### Data provided
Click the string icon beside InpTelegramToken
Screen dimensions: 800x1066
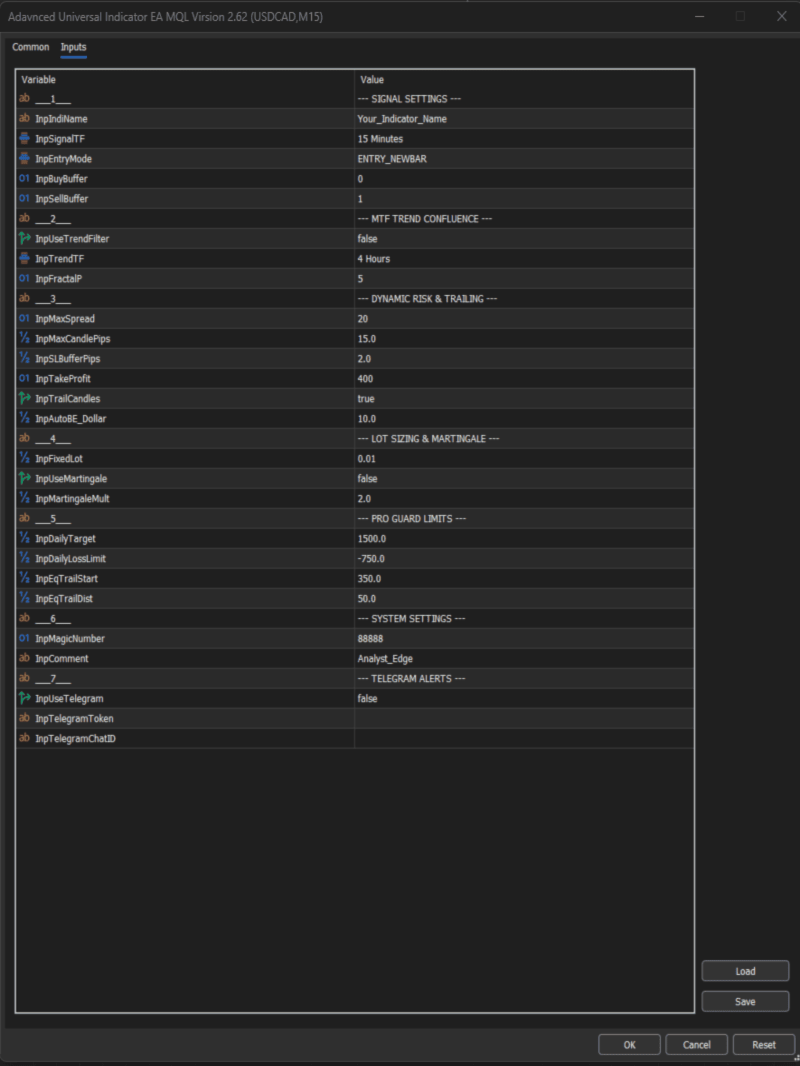coord(24,719)
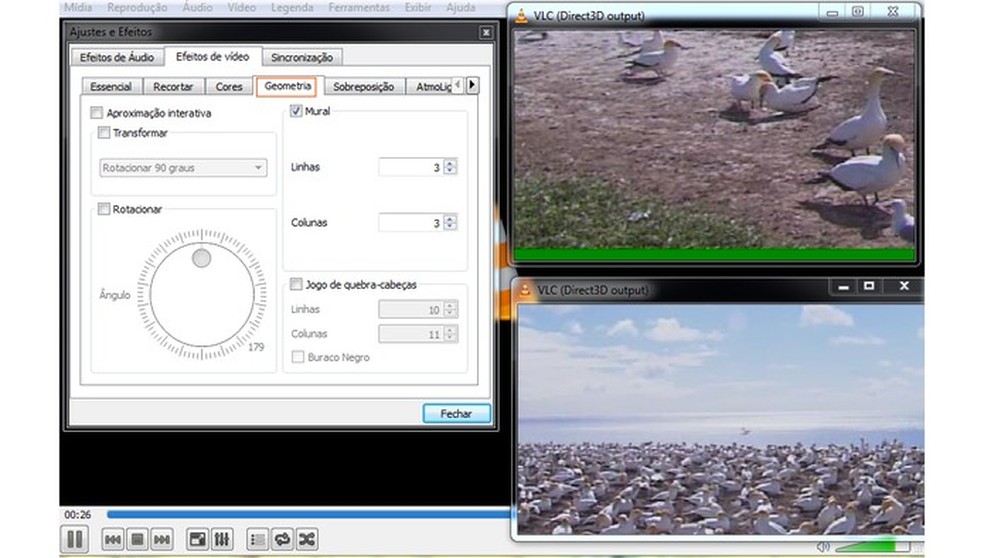Image resolution: width=984 pixels, height=558 pixels.
Task: Toggle fullscreen video mode icon
Action: [x=198, y=540]
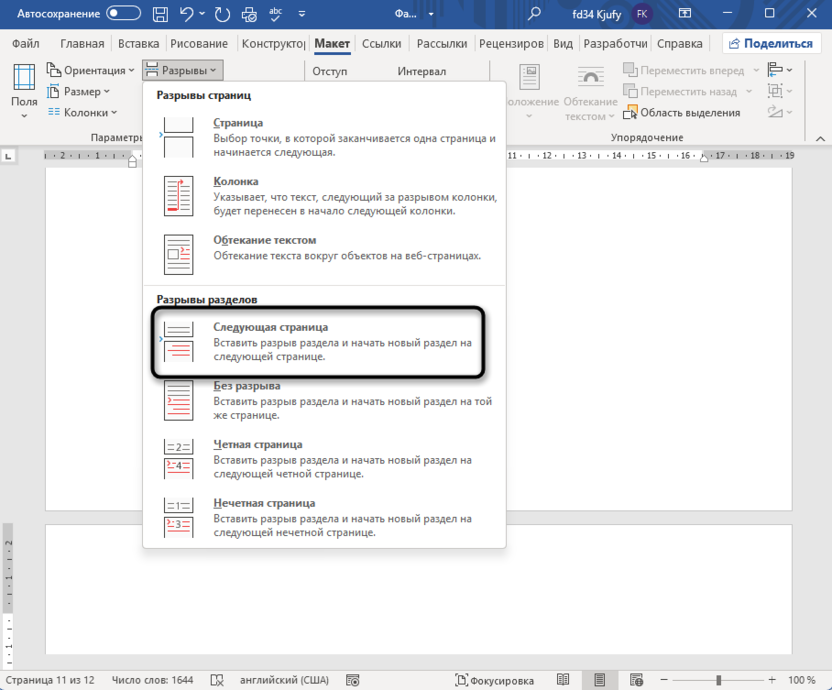Expand the Колонки dropdown
The width and height of the screenshot is (832, 690).
83,113
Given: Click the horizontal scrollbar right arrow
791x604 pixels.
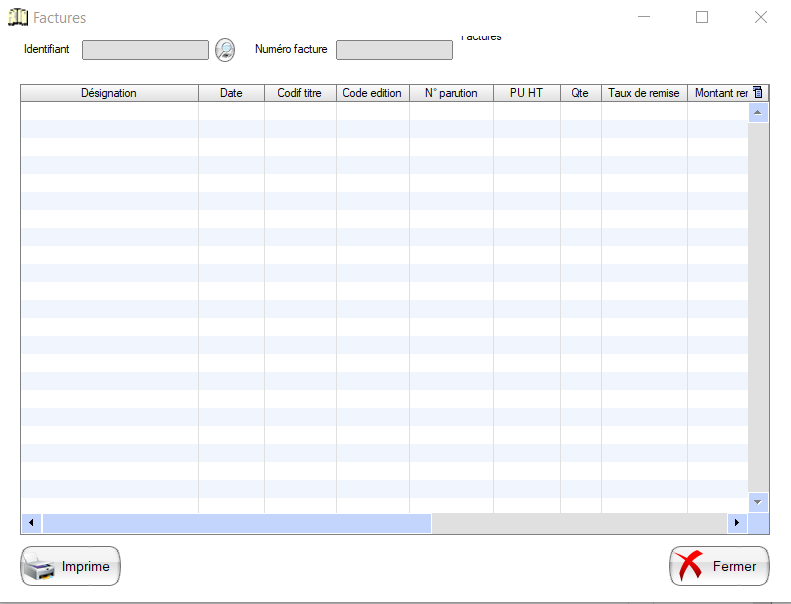Looking at the screenshot, I should [737, 523].
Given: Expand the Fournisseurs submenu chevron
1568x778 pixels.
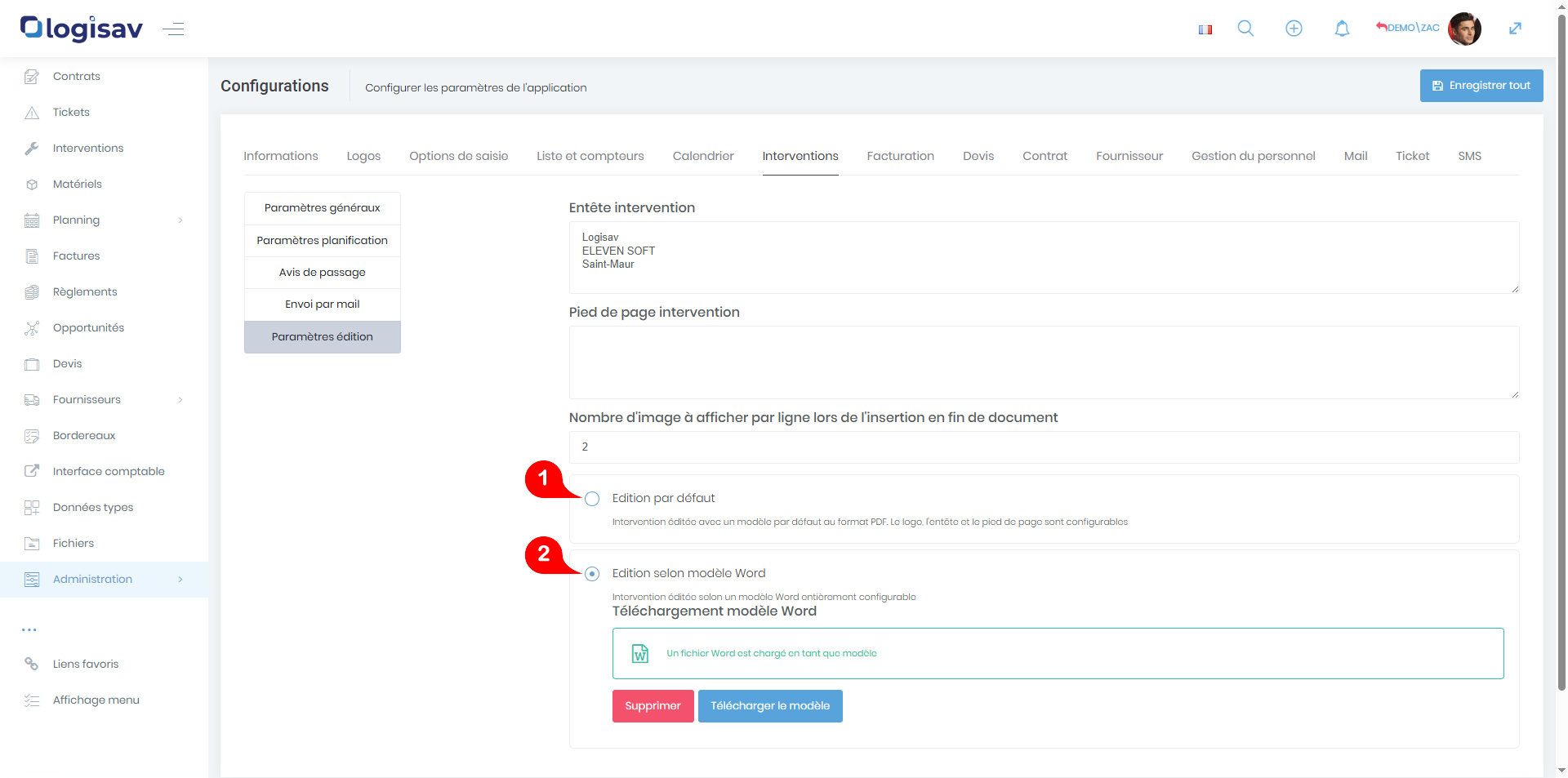Looking at the screenshot, I should 180,400.
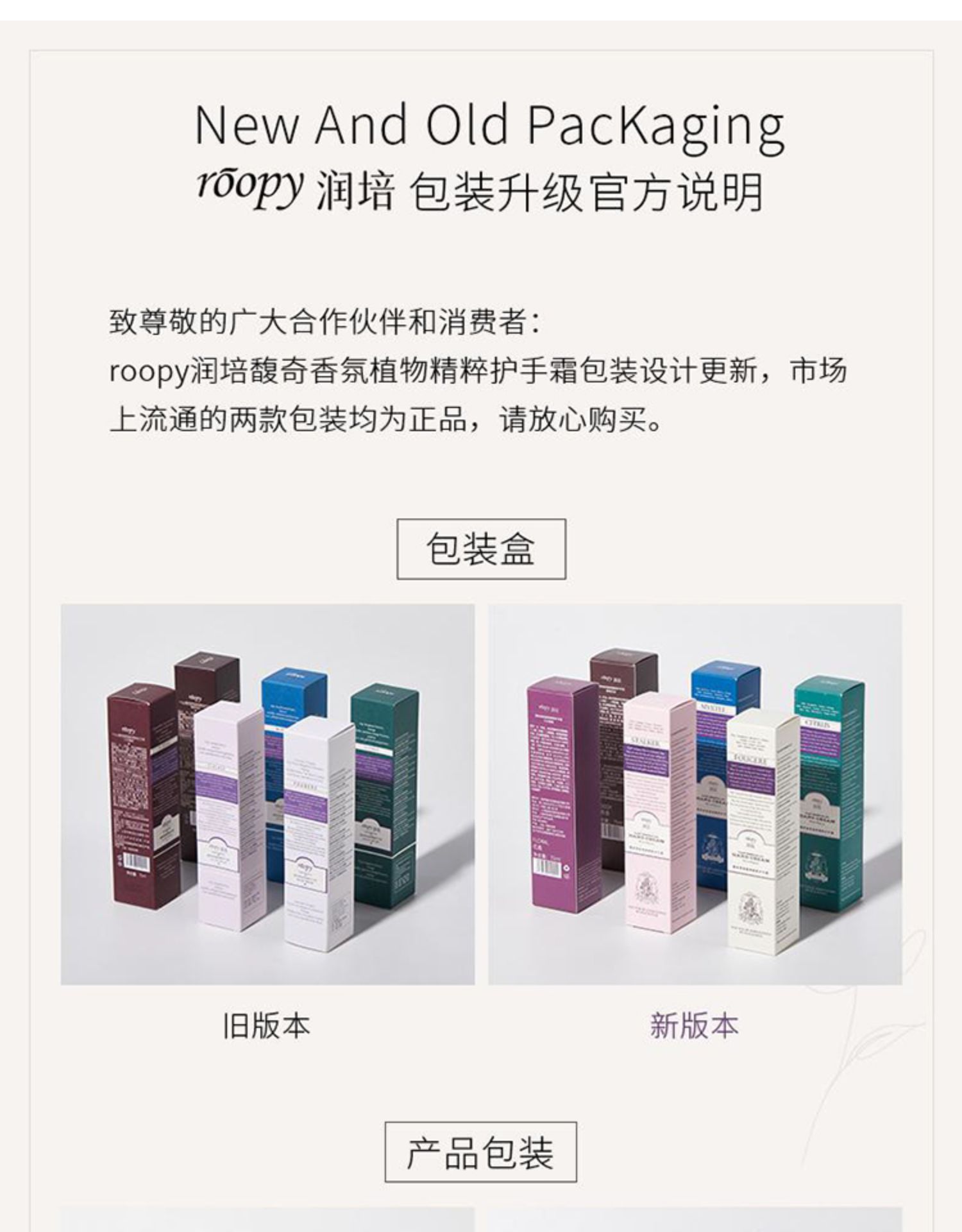Click the New And Old PacKaging heading

pyautogui.click(x=489, y=126)
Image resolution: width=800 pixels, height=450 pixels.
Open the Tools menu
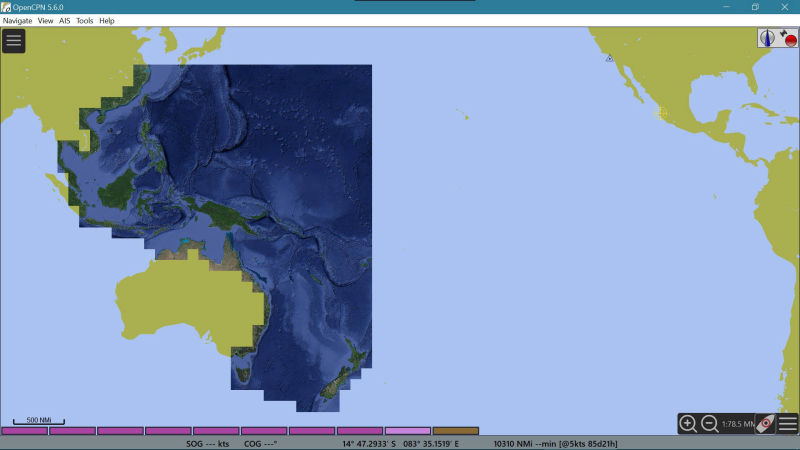point(85,21)
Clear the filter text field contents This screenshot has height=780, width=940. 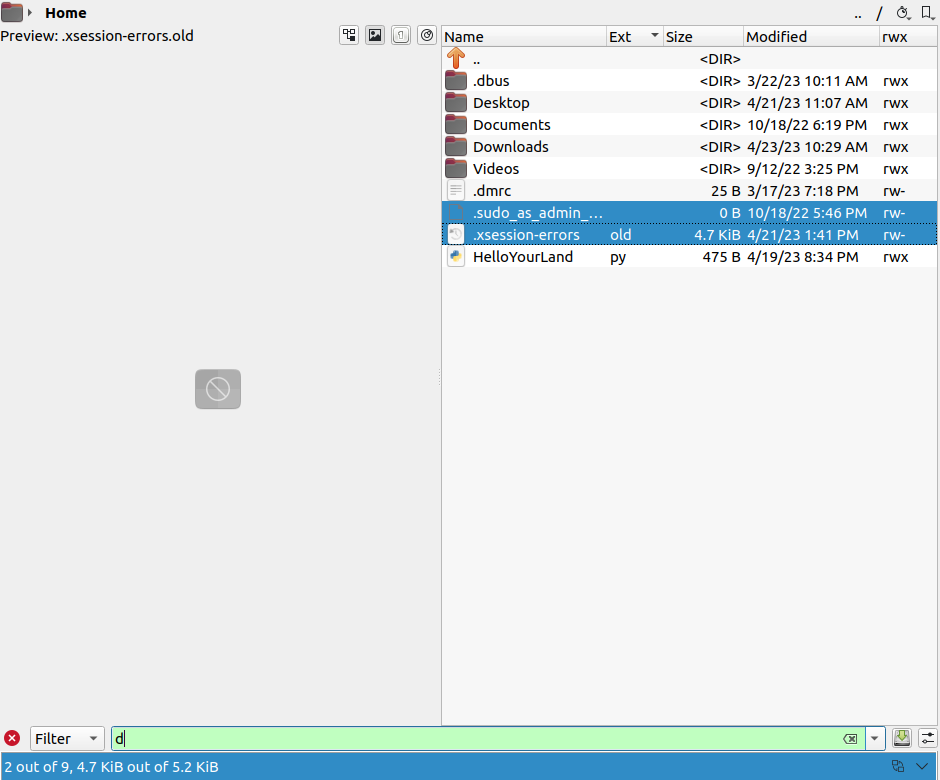coord(850,739)
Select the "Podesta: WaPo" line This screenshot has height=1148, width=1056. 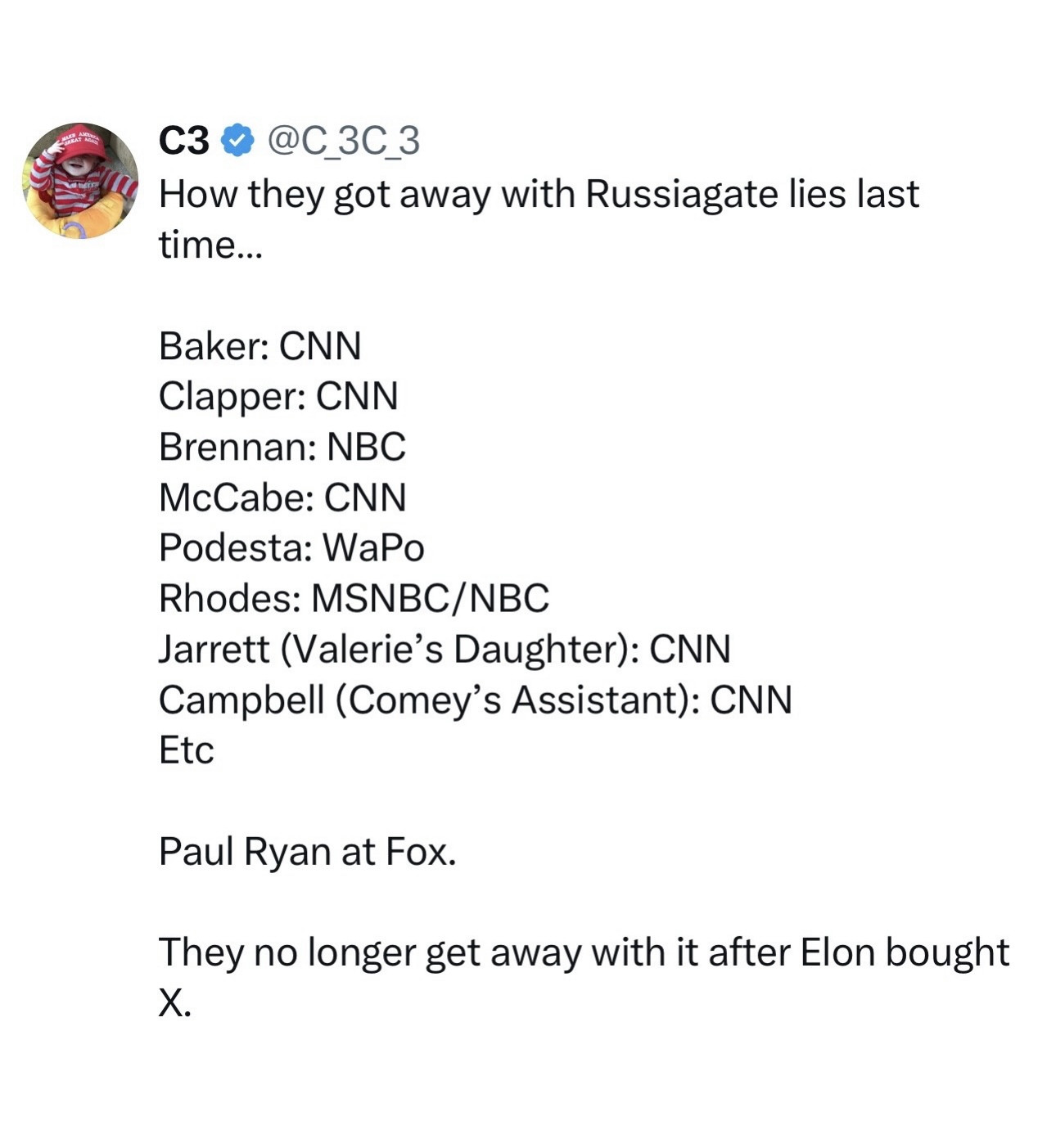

### Work item
Take the material above from the line containing "Screen dimensions: 800x1066" up to and including the line containing "Given: Click the" and retype it exactly, without any pictures.

### Response area
Screen dimensions: 800x1066
coord(24,719)
Image resolution: width=984 pixels, height=558 pixels.
Task: Toggle fullscreen video mode icon
Action: [x=198, y=540]
Expand the Колонки dropdown
The width and height of the screenshot is (832, 690).
83,113
Given: Click the horizontal scrollbar right arrow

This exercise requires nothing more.